§ Activity 1
In the article about SIV and wound healing, which species serves as the AIDS-susceptible comparison to the African green monkey?
§ Activity 2
Carry on the article about SIV and wound healing, starting after its final sentence.

§ Text
Wound healing events in mucous tissues -- part of the body's defense against germs -- during early infection by Simian Immunodeficiency Virus (SIV) guard some primate species against developing AIDS, a study has found. Aspects of this wound-healing immune response could become targets for developing new therapies to prevent AIDS in people with HIV infections, according to the researchers from the University of Washington School of Medicine in the US.
The research, published in the journal Nature Communications, looked at why certain species can carry the virus throughout their lives, and still avoid disease progression.
SIV is closely related to the Human Immunodeficiency Virus, and is used as a laboratory model for many studies seeking AIDS and HIV cures and preventions.
Despite effective treatments to manage HIV, the virus remains a major global health threat, the researchers said.
Nearly 37.9 million people in the world are living with an HIV infection. Each year about 770,000 people die of AIDS, they said.
There are no clinically available vaccines against HIV, or cures for the infection, till now.
In the latest study, scientists sought to uncover, in natural hosts, successful virus-fighting tactics that could inform the design of better antiviral drugs to treat HIV in people.
They found that the biological events involved in wound healing of mucosal tissues create an environment inside the body that protects against the destructive consequences of SIV infection.
The researchers compared virus host interactions and immune response to SIV, including gene expression profiles, from the African green monkey -- a natural host for HIV -- with those from an AIDS-susceptible species, the rhesus macaque.
Similar data from human HIV infections was also evaluated.
"The use of public datasets were a key component of this research and highlights the importance of the scientific community sharing their data in public forums," said Fredrik Barrenas from the University of Uppsala, Sweden.
The researchers explained that both HIV and SIV infect immune cells called T helper cells. These cells are abundant in the intestine and in specialised tissues elsewhere in the body.
The HIV infection provokes an immune response that injures tissues surrounding the intestine, the researchers said.
This injury allows the bacteria that normally reside in the gut to penetrate the tissue and invade other sites in the body, they said.

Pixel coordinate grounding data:
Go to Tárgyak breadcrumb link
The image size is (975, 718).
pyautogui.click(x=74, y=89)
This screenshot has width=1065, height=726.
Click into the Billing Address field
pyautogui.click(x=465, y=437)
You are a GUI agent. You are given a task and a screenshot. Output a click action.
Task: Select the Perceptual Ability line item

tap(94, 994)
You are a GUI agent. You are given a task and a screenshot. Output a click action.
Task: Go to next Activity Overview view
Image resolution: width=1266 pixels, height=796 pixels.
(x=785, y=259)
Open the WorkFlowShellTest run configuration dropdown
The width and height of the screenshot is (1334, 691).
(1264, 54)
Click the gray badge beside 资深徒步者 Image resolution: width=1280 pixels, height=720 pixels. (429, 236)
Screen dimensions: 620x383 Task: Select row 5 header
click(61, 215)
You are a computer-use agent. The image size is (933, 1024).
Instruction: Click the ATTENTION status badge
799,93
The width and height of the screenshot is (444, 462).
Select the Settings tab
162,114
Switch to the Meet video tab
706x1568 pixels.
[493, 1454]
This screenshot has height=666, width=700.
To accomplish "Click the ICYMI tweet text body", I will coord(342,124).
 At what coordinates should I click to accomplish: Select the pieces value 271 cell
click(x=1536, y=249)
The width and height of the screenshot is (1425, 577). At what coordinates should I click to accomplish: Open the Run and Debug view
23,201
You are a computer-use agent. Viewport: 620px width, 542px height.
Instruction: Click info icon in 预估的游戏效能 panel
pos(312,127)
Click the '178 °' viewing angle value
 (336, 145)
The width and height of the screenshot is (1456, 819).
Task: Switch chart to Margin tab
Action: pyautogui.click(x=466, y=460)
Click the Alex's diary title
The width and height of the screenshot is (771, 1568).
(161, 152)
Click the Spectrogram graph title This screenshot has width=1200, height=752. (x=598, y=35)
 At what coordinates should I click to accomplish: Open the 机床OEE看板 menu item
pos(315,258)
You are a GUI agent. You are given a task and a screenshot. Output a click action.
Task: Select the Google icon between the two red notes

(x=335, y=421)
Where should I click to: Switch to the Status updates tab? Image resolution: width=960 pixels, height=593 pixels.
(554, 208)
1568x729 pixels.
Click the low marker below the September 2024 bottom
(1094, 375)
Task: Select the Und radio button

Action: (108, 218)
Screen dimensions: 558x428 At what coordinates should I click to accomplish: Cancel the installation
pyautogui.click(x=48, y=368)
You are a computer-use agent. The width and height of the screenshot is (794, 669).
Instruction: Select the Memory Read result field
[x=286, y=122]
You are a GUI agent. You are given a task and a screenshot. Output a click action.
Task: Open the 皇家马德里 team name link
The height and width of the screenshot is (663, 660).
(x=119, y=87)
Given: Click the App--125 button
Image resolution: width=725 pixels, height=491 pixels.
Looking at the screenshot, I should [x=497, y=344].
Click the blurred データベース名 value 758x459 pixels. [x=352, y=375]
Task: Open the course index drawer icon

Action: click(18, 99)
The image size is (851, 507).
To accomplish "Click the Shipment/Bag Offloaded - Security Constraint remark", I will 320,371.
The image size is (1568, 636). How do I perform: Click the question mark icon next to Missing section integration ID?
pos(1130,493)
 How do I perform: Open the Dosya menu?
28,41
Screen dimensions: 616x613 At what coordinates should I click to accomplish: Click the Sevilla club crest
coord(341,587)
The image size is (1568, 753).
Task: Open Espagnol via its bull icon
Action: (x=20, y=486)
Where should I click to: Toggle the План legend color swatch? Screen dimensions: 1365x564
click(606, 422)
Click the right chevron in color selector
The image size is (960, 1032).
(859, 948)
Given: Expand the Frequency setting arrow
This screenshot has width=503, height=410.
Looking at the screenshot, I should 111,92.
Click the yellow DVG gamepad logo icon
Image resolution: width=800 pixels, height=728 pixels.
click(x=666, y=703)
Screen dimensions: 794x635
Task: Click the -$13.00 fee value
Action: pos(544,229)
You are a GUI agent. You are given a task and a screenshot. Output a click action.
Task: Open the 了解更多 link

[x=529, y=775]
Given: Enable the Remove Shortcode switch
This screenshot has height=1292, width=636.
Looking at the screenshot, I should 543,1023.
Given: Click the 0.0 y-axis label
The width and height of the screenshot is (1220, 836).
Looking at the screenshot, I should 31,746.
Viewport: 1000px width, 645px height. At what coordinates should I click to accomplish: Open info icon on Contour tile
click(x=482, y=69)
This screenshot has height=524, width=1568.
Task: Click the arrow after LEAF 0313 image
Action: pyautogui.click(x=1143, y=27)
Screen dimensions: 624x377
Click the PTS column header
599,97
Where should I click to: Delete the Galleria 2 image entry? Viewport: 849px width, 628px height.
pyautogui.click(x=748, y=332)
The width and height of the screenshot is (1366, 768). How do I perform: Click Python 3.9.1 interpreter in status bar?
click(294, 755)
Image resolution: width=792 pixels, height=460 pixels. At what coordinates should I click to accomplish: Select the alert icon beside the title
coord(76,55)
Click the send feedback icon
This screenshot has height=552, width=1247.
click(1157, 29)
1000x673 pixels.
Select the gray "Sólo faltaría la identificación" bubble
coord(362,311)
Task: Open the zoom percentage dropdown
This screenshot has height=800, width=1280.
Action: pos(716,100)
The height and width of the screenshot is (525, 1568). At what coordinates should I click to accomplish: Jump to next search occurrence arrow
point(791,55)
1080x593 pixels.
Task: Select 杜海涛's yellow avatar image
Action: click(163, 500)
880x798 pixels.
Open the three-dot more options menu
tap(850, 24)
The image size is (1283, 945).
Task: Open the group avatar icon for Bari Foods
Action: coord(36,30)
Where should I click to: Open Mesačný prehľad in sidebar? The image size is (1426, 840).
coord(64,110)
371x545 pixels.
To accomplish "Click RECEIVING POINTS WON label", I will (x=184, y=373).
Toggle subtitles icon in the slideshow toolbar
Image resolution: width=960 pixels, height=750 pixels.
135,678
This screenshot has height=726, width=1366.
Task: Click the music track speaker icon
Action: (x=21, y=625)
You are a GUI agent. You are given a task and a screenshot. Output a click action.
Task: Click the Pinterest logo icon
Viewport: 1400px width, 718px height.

§ Task answer 1
The rhesus macaque.

§ Task answer 2
This causes further inflammation and damage. The situation attracts more immune cells, some of which get infected with HIV, according to the researchers.
Others undergo a programme of spontaneous cell death. Deterioration of the immune system and further decline of infection-fighting T cells can follow, they said.
If the infection progresses to AIDS, the syndrome lowers the ability to resist opportunistic pathogens and fend off cancer.
The researchers found that, in contrast, African green monkeys in the early stages of SIV infection quickly activate and maintain regenerative wound healing mechanism in their mucosal tissue.
For example, in the monkeys, a white-cell mediated remodelling of tissue occurs.
Some of the repair mechanisms, the researchers said, are evolutionarily conserved.
The green monkey's ability to activate mucous tissue wound healing, the research team found, interrupts the course of the disease such that the onset of AIDS is avoided.
"We think the regenerative wound healing process likely preserves the tissue integrity, and could prevent the inflammatory insults that underlie immune exhaustion, cell death and AIDS that happen due to SIV or HIV infection," said Michael Gale, a professor at the University of Washington School of Medicine.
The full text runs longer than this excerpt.